Exercise description:
The required answer is each line in the entries below where "with" occurs.

Source records:
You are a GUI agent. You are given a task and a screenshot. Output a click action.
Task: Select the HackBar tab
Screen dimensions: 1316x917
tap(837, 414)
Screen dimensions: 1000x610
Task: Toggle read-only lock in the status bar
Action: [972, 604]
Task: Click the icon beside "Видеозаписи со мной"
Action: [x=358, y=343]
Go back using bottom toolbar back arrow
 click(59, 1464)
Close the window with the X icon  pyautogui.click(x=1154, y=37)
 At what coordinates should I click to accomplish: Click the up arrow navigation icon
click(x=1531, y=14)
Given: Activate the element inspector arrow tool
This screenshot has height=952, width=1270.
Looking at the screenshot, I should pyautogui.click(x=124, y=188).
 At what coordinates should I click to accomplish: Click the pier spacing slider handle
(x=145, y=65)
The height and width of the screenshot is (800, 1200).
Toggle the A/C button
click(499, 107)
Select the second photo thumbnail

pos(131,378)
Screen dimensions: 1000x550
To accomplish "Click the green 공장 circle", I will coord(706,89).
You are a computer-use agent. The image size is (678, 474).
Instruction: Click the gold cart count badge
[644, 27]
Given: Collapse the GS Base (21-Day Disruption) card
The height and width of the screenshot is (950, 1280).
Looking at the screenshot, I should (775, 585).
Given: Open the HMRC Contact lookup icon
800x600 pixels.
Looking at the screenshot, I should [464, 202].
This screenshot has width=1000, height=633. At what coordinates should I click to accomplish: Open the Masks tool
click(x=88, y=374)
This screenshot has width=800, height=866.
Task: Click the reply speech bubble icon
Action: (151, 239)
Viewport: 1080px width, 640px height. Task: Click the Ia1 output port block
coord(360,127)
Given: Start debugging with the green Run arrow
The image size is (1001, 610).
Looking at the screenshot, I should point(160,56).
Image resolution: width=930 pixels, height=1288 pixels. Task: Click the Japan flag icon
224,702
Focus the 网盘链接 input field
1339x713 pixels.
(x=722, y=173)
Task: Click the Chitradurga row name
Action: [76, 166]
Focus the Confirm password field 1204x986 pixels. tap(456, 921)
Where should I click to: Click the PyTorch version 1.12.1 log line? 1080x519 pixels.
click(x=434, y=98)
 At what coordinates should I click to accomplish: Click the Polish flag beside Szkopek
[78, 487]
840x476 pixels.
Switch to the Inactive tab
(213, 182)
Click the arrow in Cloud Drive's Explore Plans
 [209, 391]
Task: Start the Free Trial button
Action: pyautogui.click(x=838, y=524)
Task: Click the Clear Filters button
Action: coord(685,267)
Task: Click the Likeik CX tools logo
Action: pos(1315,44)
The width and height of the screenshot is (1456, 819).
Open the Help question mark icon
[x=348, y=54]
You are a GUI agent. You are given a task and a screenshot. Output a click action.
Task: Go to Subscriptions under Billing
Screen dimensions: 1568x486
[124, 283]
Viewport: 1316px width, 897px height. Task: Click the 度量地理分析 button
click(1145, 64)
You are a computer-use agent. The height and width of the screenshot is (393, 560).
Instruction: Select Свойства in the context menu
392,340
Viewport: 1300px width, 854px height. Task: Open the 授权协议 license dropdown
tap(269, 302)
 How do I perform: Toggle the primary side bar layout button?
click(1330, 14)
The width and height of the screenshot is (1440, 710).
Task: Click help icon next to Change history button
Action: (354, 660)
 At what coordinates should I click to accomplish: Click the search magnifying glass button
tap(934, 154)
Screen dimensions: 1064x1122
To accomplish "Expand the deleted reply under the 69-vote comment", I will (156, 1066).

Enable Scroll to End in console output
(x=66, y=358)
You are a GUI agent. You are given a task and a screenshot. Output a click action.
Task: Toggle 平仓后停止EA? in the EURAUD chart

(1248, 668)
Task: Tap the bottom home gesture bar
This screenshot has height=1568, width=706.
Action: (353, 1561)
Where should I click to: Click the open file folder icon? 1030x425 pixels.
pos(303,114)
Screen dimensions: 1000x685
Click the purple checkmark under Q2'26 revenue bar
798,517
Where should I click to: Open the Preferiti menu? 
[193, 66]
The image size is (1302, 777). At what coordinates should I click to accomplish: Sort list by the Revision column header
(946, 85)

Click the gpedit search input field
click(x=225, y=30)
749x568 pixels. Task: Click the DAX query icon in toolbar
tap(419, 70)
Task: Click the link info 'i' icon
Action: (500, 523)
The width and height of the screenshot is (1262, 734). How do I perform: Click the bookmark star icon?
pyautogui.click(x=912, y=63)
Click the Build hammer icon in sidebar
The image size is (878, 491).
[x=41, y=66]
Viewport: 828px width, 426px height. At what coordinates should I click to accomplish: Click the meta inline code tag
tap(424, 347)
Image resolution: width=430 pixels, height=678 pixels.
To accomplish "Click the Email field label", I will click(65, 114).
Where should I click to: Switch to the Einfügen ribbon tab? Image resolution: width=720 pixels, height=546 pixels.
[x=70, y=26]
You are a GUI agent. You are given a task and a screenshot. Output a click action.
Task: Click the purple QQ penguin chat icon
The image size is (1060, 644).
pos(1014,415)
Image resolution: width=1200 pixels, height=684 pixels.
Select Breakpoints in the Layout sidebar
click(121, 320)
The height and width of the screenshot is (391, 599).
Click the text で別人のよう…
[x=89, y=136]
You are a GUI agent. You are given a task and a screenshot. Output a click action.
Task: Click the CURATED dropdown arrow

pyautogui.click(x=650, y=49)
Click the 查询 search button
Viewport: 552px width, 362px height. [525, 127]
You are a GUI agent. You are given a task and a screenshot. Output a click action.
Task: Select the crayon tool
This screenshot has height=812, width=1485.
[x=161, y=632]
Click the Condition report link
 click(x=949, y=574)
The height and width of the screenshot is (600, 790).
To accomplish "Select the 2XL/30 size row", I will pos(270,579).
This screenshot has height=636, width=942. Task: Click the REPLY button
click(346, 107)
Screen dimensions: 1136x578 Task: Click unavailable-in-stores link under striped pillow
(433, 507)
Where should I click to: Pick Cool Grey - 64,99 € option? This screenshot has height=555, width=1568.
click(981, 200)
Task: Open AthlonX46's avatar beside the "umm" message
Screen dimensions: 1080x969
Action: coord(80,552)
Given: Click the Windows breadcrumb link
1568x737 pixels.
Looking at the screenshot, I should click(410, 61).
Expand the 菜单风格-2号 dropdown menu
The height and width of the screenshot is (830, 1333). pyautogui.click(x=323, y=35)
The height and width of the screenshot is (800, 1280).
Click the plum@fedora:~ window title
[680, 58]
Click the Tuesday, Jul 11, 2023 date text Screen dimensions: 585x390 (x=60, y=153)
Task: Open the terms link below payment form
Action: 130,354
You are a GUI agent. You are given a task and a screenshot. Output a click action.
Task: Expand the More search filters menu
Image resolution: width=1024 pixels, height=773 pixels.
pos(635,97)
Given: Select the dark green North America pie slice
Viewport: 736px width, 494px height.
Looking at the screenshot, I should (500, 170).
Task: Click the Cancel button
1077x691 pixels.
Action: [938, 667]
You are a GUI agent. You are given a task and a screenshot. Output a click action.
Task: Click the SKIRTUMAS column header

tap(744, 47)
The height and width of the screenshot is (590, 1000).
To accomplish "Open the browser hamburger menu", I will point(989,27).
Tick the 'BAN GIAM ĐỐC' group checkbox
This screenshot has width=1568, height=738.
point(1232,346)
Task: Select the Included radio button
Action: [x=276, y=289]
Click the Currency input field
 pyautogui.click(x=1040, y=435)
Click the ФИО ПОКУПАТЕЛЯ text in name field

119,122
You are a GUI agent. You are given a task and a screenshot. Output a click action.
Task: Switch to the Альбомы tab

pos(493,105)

Reply to the exercise:
Close the window with the X icon  pyautogui.click(x=1154, y=37)
Given: Start debugging with the green Run arrow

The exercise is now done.